Future Changes to the Business Model at Envoy Medical

It was recently brought to my attention that the the business model at Envoy Medical, the company that created the Esteem hearing implant I have in my left ear, has changed. Just to give you a little background (if you are not already familiar), prior to this change, patients went through Envoy Medical in order to connect with a surgeon and obtain the Esteem implant. At the beginning of the process, you would be assigned to a Envoy representative who would then be your point person for questions about the implant as well as figuring out payment plans and filling out necessary paperwork. When I went through this initial process during the summer of 2011, I spoke to my surgeon, Dr. Marzo (the surgeon in Chicago), once before surgery, and I was not able to speak with him until I had paid my surgeon fee and set a surgery date. Almost all of my initial contact was with my Envoy Representative. Currently, there are ~13 surgeons whom are able to perform this surgery across only ~13 locations across the United States. Therefore, it was part of Envoy's procedure to fly their Engineer's to a patient's location for activation as well as any subsequent adjustments down the road.  Since surgery almost a year ago, almost all of my contact has been with an Envoy Engineer. 

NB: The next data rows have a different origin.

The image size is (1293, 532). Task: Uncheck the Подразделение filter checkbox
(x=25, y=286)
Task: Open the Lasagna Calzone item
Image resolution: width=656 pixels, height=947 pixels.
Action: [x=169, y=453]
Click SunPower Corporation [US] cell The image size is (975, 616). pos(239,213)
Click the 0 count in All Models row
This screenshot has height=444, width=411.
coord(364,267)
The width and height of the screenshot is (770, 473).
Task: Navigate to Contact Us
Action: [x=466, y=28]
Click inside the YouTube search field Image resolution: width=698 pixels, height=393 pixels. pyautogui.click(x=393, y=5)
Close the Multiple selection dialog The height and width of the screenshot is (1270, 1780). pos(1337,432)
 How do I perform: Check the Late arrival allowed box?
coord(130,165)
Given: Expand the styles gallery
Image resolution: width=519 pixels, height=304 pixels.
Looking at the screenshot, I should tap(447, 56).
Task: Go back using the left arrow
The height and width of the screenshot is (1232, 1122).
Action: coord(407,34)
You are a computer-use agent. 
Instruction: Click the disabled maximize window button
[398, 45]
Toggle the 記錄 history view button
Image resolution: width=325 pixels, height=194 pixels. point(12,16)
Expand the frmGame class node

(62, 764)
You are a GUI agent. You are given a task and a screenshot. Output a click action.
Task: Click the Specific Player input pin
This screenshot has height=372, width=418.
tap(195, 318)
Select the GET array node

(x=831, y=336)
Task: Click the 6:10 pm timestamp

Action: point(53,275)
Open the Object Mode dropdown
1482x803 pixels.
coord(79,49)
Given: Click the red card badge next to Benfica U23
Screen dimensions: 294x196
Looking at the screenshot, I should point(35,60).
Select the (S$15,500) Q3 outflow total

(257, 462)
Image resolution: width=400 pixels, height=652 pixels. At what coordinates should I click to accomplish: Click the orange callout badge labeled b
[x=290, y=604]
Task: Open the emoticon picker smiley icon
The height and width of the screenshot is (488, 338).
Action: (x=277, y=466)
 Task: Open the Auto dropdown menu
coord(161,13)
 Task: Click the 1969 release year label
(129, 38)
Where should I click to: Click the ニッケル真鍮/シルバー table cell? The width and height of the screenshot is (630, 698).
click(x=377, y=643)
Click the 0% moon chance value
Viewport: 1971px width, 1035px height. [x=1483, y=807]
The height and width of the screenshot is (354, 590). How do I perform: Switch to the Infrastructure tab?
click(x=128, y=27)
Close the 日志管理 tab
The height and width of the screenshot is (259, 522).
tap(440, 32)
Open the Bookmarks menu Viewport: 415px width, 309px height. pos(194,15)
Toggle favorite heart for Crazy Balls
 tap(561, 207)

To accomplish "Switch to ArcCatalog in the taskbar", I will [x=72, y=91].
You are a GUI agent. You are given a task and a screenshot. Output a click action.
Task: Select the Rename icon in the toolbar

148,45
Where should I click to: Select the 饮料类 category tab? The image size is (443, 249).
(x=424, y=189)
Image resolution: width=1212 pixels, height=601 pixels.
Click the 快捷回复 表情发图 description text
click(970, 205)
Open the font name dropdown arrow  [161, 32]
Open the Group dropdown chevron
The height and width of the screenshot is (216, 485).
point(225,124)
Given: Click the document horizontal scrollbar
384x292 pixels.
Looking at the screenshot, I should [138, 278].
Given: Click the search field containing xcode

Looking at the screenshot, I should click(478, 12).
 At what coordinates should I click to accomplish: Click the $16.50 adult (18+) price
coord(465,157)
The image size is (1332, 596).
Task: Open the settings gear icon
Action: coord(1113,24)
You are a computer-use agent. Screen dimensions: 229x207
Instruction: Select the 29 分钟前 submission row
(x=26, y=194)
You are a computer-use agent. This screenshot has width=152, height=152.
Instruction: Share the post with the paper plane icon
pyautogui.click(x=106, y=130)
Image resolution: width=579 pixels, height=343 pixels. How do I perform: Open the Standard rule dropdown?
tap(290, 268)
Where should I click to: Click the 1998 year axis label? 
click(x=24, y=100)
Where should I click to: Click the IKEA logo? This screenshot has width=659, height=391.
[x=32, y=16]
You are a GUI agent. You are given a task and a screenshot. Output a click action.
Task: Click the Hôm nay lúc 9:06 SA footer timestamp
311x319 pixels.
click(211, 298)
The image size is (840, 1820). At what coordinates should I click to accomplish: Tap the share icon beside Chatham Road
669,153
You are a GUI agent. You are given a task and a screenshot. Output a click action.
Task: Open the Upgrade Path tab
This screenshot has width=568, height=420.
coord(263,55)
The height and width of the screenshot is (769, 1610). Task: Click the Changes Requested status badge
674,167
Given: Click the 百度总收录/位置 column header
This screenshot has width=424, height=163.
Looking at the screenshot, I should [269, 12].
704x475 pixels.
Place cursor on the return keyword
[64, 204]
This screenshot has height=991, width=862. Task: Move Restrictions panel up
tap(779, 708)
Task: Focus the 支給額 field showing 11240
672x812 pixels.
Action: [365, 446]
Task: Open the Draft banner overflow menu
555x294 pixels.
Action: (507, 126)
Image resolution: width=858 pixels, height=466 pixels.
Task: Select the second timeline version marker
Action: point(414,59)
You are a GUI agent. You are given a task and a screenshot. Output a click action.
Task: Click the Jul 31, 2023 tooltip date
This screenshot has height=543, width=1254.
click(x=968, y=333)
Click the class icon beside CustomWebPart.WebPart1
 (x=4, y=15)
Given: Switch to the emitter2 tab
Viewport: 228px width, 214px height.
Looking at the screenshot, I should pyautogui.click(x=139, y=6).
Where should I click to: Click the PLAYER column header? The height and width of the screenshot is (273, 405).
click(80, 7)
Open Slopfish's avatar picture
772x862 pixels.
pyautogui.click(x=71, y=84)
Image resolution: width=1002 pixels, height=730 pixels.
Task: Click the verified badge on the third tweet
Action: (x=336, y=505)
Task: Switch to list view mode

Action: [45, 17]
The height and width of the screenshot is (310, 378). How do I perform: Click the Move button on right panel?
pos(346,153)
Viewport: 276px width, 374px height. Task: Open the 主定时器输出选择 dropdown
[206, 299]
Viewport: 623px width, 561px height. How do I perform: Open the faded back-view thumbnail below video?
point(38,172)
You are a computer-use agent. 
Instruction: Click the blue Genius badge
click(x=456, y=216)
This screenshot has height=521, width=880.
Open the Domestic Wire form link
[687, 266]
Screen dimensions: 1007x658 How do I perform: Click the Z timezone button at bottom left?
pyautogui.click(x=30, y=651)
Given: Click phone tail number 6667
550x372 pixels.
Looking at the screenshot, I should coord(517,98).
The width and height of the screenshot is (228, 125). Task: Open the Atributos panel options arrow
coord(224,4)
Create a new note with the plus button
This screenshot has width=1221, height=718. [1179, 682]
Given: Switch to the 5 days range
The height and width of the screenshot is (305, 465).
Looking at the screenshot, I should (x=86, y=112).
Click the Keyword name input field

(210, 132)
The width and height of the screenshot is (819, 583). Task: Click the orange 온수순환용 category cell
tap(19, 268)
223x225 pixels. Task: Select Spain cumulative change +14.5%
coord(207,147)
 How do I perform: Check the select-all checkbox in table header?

However, I found out that after a certain time frame, Esteem patients will be getting their Esteem through surgeons instead of Envoy Medical. Envoy will no longer be sending their engineers to remote areas for their Esteem adjustments.  The future goal is to have Esteem trained audiologists in many different areas throughout the US  so that it will be more convenient for patients; however, I was told that it would take a while (at least a couple of months) to reach this goal. I was also told that at the present time, while the new procedures are put in place, current Esteem patients will have to travel to their implanting surgeon site or surgery center  for their adjustments. 


The changes that Envoy is undergoing makes perfect sense to me. These changes will make connecting with the Esteem implant much easier and less tedious for patients since we can connect with a surgeon directly instead of having to go through Envoy to ask questions, determine our eligibility, and make payments. Additionally,  I can only imagine the resources that will be saved by not having Esteem Engineers fly across the globe to make adjustments. Hopefully, these resources can and will be used for research/credibility and making the Esteem device more effective, especially for those with profound hearing loss.


While I agree with the changes that Envoy is making, I have to admit that I am a bit concerned about what this means, financially, for my future revision surgery(ies). I was told that it has not been clearly defined yet how to handle patients that are experiencing issues with their Esteem device.  All patients that are currently experiencing an issue will be reviewed by the Envoy management team and engineers as well as my new surgeon, Dr. Murray. It is then up to Dr. Murray to decide how to move forward with my Esteem device issues. Payment for the revision procedure and expenses have also not yet been defined. 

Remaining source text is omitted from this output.